Nata dan Ayas memang seperti langit cerah dan hujan, sangat berbeda,
namun mereka tetap bersahabat dekat, keajaiban satu disbanding seratus, tetapi
seperti langit cerah dan hujan, ada kalanya mereka terjadi pada saat yang
bersamaan,walaupun langka, bisa dibilang keajaiban yang indah.
#1
New Deskmate (Ayas)
Wuss…udara pagi yang sangat menggigit tak menyurutkan langkah Ayas
memasuki gerbang sekolahnya yang baru. Hari ini adalah hari pertama Masa Orientasi Siswa di SMP Nusa Bakti 5, itu
sebabnya dirinya sudah berdiri lengkap dengan atribut perintah kakak kelas yang
membuatnya gatal, tapi dia senang, antusias lebih tepatnya. Ayas meyakini bahwa
setiap awal harus baik karena itu akan menentukan akhir dari segalanya.

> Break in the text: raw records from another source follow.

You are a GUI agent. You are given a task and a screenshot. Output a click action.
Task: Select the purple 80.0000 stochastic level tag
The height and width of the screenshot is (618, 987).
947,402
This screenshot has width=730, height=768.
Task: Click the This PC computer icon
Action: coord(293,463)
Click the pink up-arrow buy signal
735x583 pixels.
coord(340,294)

Dengan mantap dia memasuki ruang kelasnya dan menatap sekeliling
kelas untuk mencari tempat duduk, dia tidak mengenal siapapun, ya karena dia
adalah murid pindahan dari luar kota. Papanya dipindah tugaskan di Bandung,setelah
sebelumnya dia dan keluarganya menetap di Salatiga. Mata Ayas tertuju pada satu
bangku kosong didekat seorang anak laki-laki yang tertunduk, tanpa ragu Ayas
mendekatinya dan bertanya, “tempat duduk ini ada yang nempatin nggak?”
Anak laki-laki itu menggeleng samar lalu berkata “kamu mau duduk
disini?” katanya tergagap.
“Ia,boleh ya?” Ayas langsung duduk dan menaruh tasnya lalu
mengulurkan tangan,”Aku Laras, Laras Setyorini, tapi biasa di panggil Ayas.”
“Aku Nata, Nata Wijaya Kusuma,” cowok itu mengulurkan tangannya
menyambut uluran tangan Ayas.
“Aku baru pindah nih dari Salatiga, jadi nggak kenal siapa-siapa, hehe,
kamu asli sini?” tanya Ayas.
“Ia, aku dari SD Kepatihan 1,” jawabnya datar.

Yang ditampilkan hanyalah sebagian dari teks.